Property tax rule pushing up cost of renting
Updated: 2011-02-12 10:59
By Xu Junqian (China Daily)
SHANGHAI - The government's latest property rules are providing extra impetus for rent increases in many Chinese cities, according to a survey conducted by China Youth Daily.
In the survey, 81.6 percent of the 4,060 respondents interviewed said they "are suffering from the increase in rents". Among them, 34.8 percent said their quality of life has been "greatly affected by the increase".
The respondents came from 31 different cities across the country, and nearly 70 percent of them were born in the 1980s.
Not surprisingly, those renting a home in big cities like Shanghai and Beijing were being hit the hardest.
On Jan 28, the Shanghai municipal government introduced the first ever property tax on buyers of second homes. The tax was the latest in a series of measures adopted by the central government in the hopes of reining in soaring property prices.
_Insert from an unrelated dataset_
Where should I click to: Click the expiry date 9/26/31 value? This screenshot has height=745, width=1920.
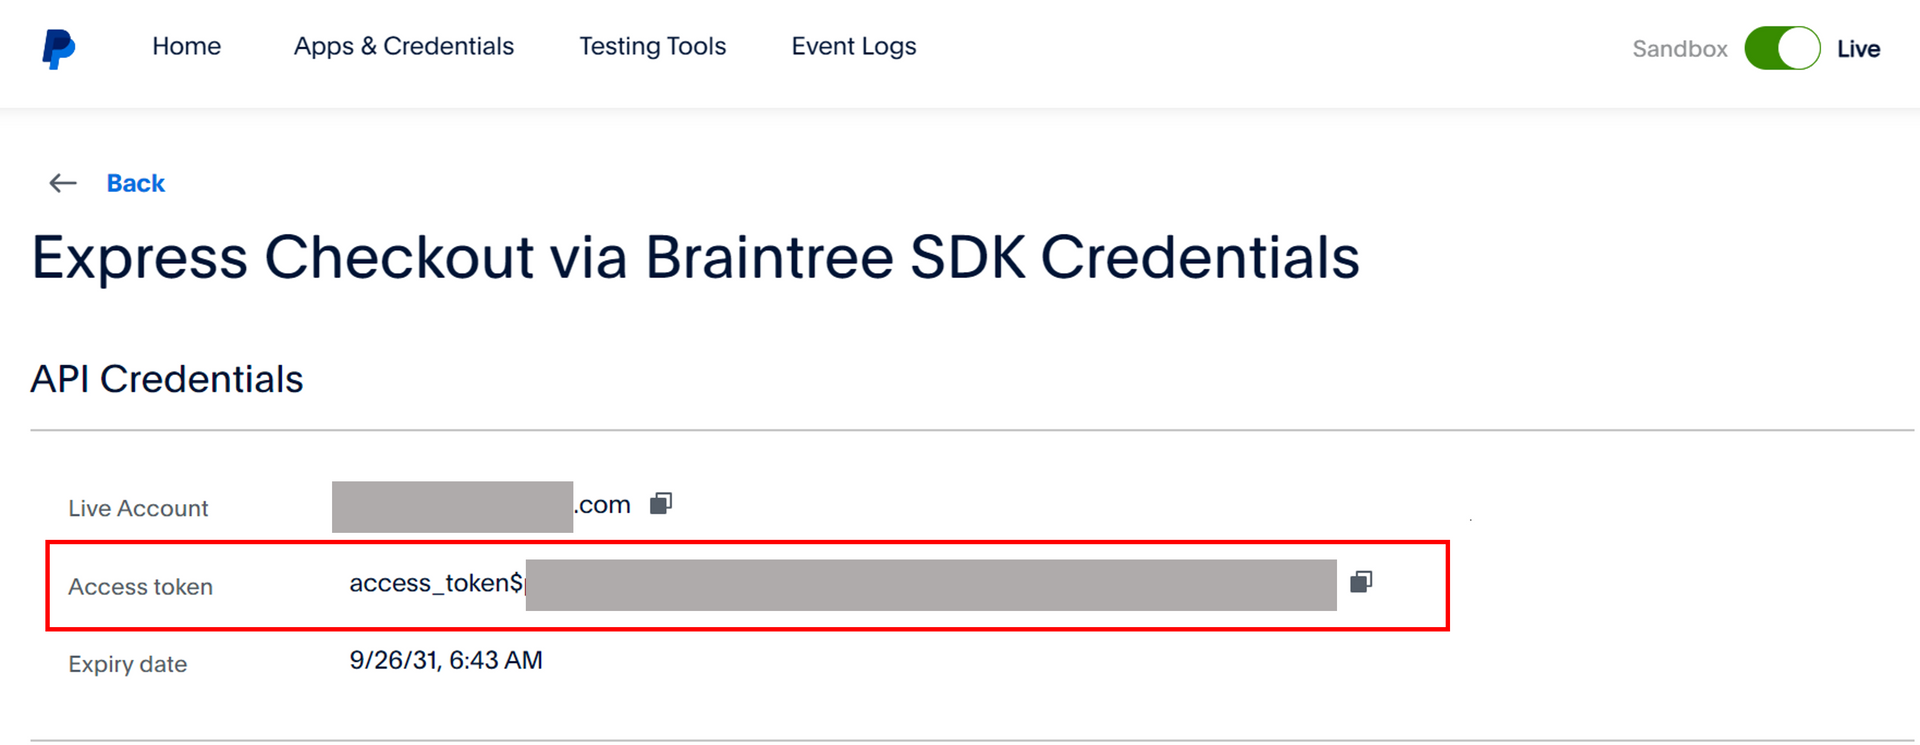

The changes have also included restrictions on the number of homes that can be bought and an increase in the minimum down payments required for purchases of second homes.
And the efforts are not confined to Shanghai. Chongqing municipality has also introduced a property tax.
"House rent has increased by 20 percent since mid-2010, and has climbed to a historic high level," said Li Yongzhe, a real estate agent of Gucheng Agency in Shanghai.
"The government's tightening policy has scared away many potential buyers," said Li. "Instead of rushing to buy homes, many have chosen to rent."
That trend, he and other property agents said, has greatly driven up the demand for rental properties in Shanghai.
Shu Wei, a 24-year-old computer engineer from Central China's Hunan province who is now working in Shanghai, is thinking about moving to a remoter place in the city because he can't afford the rising cost of rent, even though he is sharing a two-bedroom apartment with two other people.
"I wouldn't even think of buying a house in Shanghai now," Shu said. "But housing issues have still become a burden for me."
"In the past several years, property prices have not been the only thing that has jumped; commodity prices have undergone a huge increase as well," he said. "Besides, the introduction of the property tax is also adding to the cost of property investment, and landlords are very likely to transfer all of the new costs to tenants."
He Yongfang, a landlord in Shanghai, agreed with Xue's opinion. She said that, while recently signing a contract with a tenant, she raised the rent she charges by 10 percent.
"The price of everything is inflating," said the 53-year-old housewife. "So it's reasonable that I increase my income a little bit."